I would be interested to hear of any recommended walks in the area. Have tried a few but the possibilities seem endless. I used the lojaturismo website as a starting point, selecting "rutas".


----------



## LojaChica (Jan 5, 2012)

jamesbowker said:


> Yes, Rio Frio has some excellent restaurants. My favourites are Raimundo's and Alazor. Whilst it has a great panadero, it's a pity that it's not more self sufficient, nowhere to buy milk, basic foods etc. There is a tabac at one end of the village, as I'm sure you know, but don't think its open anymore. Still, Loja is but 5 minutes away of course.


Yes I agree James..............there used to be a Carniceria next to Raimundos that sold basics years ago but that has closed and the Tabac is closed now too!

I think the Bakery would do well to provide milk etc as although Loja is good you still have to travel

We tend to go to the local shop in La Palma.............it's as broad as it is long and Paco Ramas now sell English type foodstuff but not essentials like milk 

By the way.............We love Raimundos too aka Franciscos ..........a tad more expensive but always assured of a warm welcome and great service

I'll try and get some info on walks for you

There is a walking group on FB for these areas if you wish to search


----------



## olivefarmer (Oct 16, 2012)

jamesbowker said:


> I would be interested to hear of any recommended walks in the area. Have tried a few but the possibilities seem endless. I used the lojaturismo website as a starting point, selecting "rutas".


They are endless. Circular walks, long? The Sierra de Loja (behind Loja with the windfarm ) is very rugged and has Hispanic Cabra and chough if you look.

There is the GR7 which you could pick up in Loja and walk to Zagra, Montefrio, Illora, Moclin and on to Granada.

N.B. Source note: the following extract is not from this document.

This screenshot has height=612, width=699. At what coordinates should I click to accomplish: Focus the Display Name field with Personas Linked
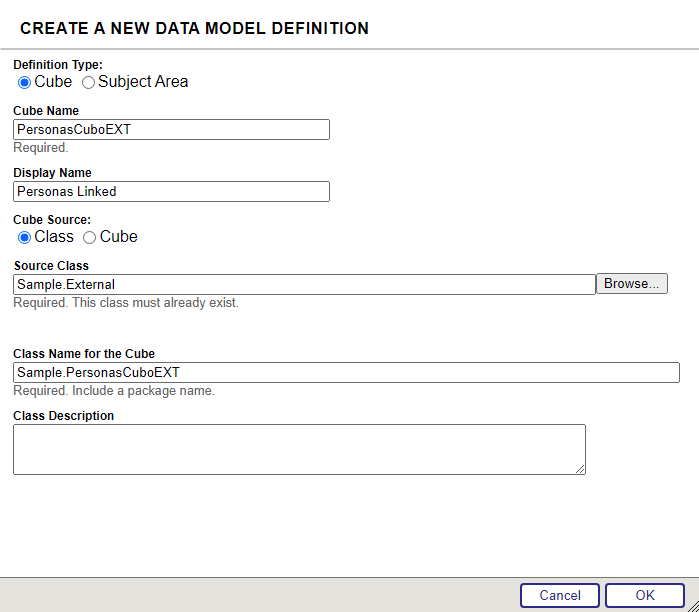coord(171,192)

Best would be to join a walking group if you like company


----------



## jamesbowker (Feb 9, 2014)

*parque eolico*

Thank you for reply Olive Farmer. Enjoyed a 6 hour walk in December up to the wind farm, and look forward to many more. The area is such a hidden gem and I hope it remains that way.


----------



## jamesbowker (Feb 9, 2014)

Just an interim update on my efforts to try and obtain my IBI bill by email. I had a reply from Loja Ayuntamiento directing me to the local APAT office, the email address being [email protected] I will let the forum know how I get on.


----------



## LojaChica (Jan 5, 2012)

Keep in touch James and let us know how you go.............IBI etc

If you are in town and you want to meet up..........


----------



## jamesbowker (Feb 9, 2014)

*Ibi*



LojaChica said:


> Keep in touch James and let us know how you go.............IBI etc
> 
> If you are in town and you want to meet up..........


Hi LojaChica,
Just to let you know I had success regarding my email to Loja APAT. They replied with my IBI bill attached!
We plan to be over next month, so will definitely keep in touch!
Best wishes,


----------



## jamesbowker (Feb 9, 2014)

I'm still slowly getting to grips with Spanish bureaucracy and am just wondering if anyone can help on the annual IBI rates bill. In the LOJA are, when are bills normally sent/raised? I've just paid the bill for IBI 2013 and just wonder when I can expect the bill for 2014? Many thanks.


----------



## carolan (Apr 20, 2014)

I live in a small village very close by - Salar. keep in touch
Carolan


----------



## jamesbowker (Feb 9, 2014)

Hi Carolan,

We've driven through Salar, it looks a lovely village.

All the best,

James


----------



## carolan (Apr 20, 2014)

*carolan*



LojaChica said:


> Hi
> 
> Is ANYONE on Expat from the Loja/Granada Area?
> 
> ...


i live in salar which is a small village next to loja. anything you need to know just ask


----------



## jamesbowker (Feb 9, 2014)

*Firewood / Briquettes*

Afternoon/Evening all, we're returning to Riofrio in early Feb' and my guess is that it's going to be very chilly! We're going to need some decent dried wood or possibly Briquettes for the wood burner, and I wondered if anyone can suggest anywhere in the Loja where I can pick up a sackful to last just a few days? Am grateful for any replies.


----------



## olivefarmer (Oct 16, 2012)

One of the Repsol petrol stations in Loja?


----------



## LojaChica (Jan 5, 2012)

Good to hear from you James.............the days are beaut but yes the nights are chilly


----------



## jamesbowker (Feb 9, 2014)

*Inundaciones*

Hello Loja Chica,
Apologies for delayed reply. Haven't been to Riofrio since the end of September, when we witnessed some fairly severe flooding! Hope to visit again in the next few weeks. What's your favourite restaurant in the area currently? Have you ever tried Meson Pelaez? 
All the Best,


----------



## jamesbowker (Feb 9, 2014)

*Riofrio for an older person on their own*

Hello All,

I hope you're all bearing up under another hot summer in the oven.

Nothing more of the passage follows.